Recorded data:
● ● ● ● ●

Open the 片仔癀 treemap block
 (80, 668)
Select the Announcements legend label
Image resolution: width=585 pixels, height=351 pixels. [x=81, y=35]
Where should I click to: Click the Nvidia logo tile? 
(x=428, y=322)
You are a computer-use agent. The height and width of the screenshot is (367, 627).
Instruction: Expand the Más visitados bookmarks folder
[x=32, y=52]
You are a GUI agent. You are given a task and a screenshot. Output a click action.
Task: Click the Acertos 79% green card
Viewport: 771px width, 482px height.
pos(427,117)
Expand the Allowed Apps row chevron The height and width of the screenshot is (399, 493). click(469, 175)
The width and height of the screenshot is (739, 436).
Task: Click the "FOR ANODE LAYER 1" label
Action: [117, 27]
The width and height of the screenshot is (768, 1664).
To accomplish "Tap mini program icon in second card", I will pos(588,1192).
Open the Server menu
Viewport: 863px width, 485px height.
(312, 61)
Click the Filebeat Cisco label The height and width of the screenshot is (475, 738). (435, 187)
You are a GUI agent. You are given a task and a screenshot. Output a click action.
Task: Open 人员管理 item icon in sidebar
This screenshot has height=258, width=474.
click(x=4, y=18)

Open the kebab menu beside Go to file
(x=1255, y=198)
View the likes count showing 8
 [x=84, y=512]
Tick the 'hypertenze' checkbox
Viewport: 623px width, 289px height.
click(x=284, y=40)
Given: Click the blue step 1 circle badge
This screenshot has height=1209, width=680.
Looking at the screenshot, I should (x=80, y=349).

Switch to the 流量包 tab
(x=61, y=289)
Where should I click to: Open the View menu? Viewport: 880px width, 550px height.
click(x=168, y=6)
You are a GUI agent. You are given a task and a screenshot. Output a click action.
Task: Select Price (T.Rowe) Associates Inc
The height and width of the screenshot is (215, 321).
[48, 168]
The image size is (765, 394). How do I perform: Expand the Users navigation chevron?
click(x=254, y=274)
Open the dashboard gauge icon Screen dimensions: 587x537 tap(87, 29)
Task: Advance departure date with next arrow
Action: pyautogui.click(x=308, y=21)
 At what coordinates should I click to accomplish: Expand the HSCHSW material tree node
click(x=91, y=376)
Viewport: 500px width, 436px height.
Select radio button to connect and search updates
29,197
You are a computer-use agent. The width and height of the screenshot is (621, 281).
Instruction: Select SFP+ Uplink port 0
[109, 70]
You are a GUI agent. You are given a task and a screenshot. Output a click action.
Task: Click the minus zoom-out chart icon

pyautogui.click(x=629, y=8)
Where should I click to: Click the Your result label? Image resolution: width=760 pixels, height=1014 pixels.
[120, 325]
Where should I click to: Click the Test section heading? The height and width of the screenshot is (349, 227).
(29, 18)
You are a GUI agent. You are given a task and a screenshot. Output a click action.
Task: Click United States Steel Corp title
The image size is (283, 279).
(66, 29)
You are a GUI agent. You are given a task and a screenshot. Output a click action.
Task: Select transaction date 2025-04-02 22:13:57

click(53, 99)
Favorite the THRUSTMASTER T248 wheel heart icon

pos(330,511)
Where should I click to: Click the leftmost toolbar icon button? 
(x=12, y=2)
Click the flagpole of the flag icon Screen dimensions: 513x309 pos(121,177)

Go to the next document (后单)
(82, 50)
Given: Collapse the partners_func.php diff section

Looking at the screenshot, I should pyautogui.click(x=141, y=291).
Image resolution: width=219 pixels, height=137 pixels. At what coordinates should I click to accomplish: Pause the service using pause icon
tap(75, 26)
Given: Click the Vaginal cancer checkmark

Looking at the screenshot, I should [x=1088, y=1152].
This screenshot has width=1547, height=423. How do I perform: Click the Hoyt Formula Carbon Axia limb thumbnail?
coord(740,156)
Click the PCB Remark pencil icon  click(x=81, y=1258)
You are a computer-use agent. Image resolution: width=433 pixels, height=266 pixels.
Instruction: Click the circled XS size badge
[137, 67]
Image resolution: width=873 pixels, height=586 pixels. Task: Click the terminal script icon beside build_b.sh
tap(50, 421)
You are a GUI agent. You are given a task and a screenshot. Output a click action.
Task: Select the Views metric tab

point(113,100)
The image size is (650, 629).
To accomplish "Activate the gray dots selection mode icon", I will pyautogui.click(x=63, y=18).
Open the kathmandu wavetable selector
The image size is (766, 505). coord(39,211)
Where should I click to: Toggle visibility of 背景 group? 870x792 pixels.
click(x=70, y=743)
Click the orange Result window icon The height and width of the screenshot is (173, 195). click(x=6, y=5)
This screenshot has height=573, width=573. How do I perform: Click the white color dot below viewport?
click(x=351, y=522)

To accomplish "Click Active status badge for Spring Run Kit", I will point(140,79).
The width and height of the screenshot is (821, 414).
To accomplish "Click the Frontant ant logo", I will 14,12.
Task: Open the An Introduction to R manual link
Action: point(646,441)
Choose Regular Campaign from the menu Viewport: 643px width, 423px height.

● ● ● ● ●

TASK GOAL. All records shown above are to be reproduced without any alteration.

RESPONSE.
Open the 片仔癀 treemap block
 (80, 668)
Select the Announcements legend label
Image resolution: width=585 pixels, height=351 pixels. [x=81, y=35]
Where should I click to: Click the Nvidia logo tile? 
(x=428, y=322)
You are a computer-use agent. The height and width of the screenshot is (367, 627).
Instruction: Expand the Más visitados bookmarks folder
[x=32, y=52]
You are a GUI agent. You are given a task and a screenshot. Output a click action.
Task: Click the Acertos 79% green card
Viewport: 771px width, 482px height.
pos(427,117)
Expand the Allowed Apps row chevron The height and width of the screenshot is (399, 493). click(469, 175)
The width and height of the screenshot is (739, 436).
Task: Click the "FOR ANODE LAYER 1" label
Action: [117, 27]
The width and height of the screenshot is (768, 1664).
To accomplish "Tap mini program icon in second card", I will pos(588,1192).
Open the Server menu
Viewport: 863px width, 485px height.
(312, 61)
Click the Filebeat Cisco label The height and width of the screenshot is (475, 738). (435, 187)
You are a GUI agent. You are given a task and a screenshot. Output a click action.
Task: Open 人员管理 item icon in sidebar
This screenshot has height=258, width=474.
click(x=4, y=18)

Open the kebab menu beside Go to file
(x=1255, y=198)
View the likes count showing 8
 [x=84, y=512]
Tick the 'hypertenze' checkbox
Viewport: 623px width, 289px height.
click(x=284, y=40)
Given: Click the blue step 1 circle badge
This screenshot has height=1209, width=680.
Looking at the screenshot, I should (x=80, y=349).

Switch to the 流量包 tab
(x=61, y=289)
Where should I click to: Open the View menu? Viewport: 880px width, 550px height.
click(x=168, y=6)
You are a GUI agent. You are given a task and a screenshot. Output a click action.
Task: Select Price (T.Rowe) Associates Inc
The height and width of the screenshot is (215, 321).
[48, 168]
The image size is (765, 394). How do I perform: Expand the Users navigation chevron?
click(x=254, y=274)
Open the dashboard gauge icon Screen dimensions: 587x537 tap(87, 29)
Task: Advance departure date with next arrow
Action: pyautogui.click(x=308, y=21)
 At what coordinates should I click to accomplish: Expand the HSCHSW material tree node
click(x=91, y=376)
Viewport: 500px width, 436px height.
Select radio button to connect and search updates
29,197
You are a computer-use agent. The width and height of the screenshot is (621, 281).
Instruction: Select SFP+ Uplink port 0
[109, 70]
You are a GUI agent. You are given a task and a screenshot. Output a click action.
Task: Click the minus zoom-out chart icon

pyautogui.click(x=629, y=8)
Where should I click to: Click the Your result label? Image resolution: width=760 pixels, height=1014 pixels.
[120, 325]
Where should I click to: Click the Test section heading? The height and width of the screenshot is (349, 227).
(29, 18)
You are a GUI agent. You are given a task and a screenshot. Output a click action.
Task: Click United States Steel Corp title
The image size is (283, 279).
(66, 29)
You are a GUI agent. You are given a task and a screenshot. Output a click action.
Task: Select transaction date 2025-04-02 22:13:57

click(53, 99)
Favorite the THRUSTMASTER T248 wheel heart icon

pos(330,511)
Where should I click to: Click the leftmost toolbar icon button? 
(x=12, y=2)
Click the flagpole of the flag icon Screen dimensions: 513x309 pos(121,177)

Go to the next document (后单)
(82, 50)
Given: Collapse the partners_func.php diff section

Looking at the screenshot, I should pyautogui.click(x=141, y=291).
Image resolution: width=219 pixels, height=137 pixels. At what coordinates should I click to accomplish: Pause the service using pause icon
tap(75, 26)
Given: Click the Vaginal cancer checkmark

Looking at the screenshot, I should [x=1088, y=1152].
This screenshot has width=1547, height=423. How do I perform: Click the Hoyt Formula Carbon Axia limb thumbnail?
coord(740,156)
Click the PCB Remark pencil icon  click(x=81, y=1258)
You are a computer-use agent. Image resolution: width=433 pixels, height=266 pixels.
Instruction: Click the circled XS size badge
[137, 67]
Image resolution: width=873 pixels, height=586 pixels. Task: Click the terminal script icon beside build_b.sh
tap(50, 421)
You are a GUI agent. You are given a task and a screenshot. Output a click action.
Task: Select the Views metric tab

point(113,100)
The image size is (650, 629).
To accomplish "Activate the gray dots selection mode icon", I will pyautogui.click(x=63, y=18).
Open the kathmandu wavetable selector
The image size is (766, 505). coord(39,211)
Where should I click to: Toggle visibility of 背景 group? 870x792 pixels.
click(x=70, y=743)
Click the orange Result window icon The height and width of the screenshot is (173, 195). click(x=6, y=5)
This screenshot has height=573, width=573. How do I perform: Click the white color dot below viewport?
click(x=351, y=522)

To accomplish "Click Active status badge for Spring Run Kit", I will point(140,79).
The width and height of the screenshot is (821, 414).
To accomplish "Click the Frontant ant logo", I will 14,12.
Task: Open the An Introduction to R manual link
Action: point(646,441)
Choose Regular Campaign from the menu Viewport: 643px width, 423px height.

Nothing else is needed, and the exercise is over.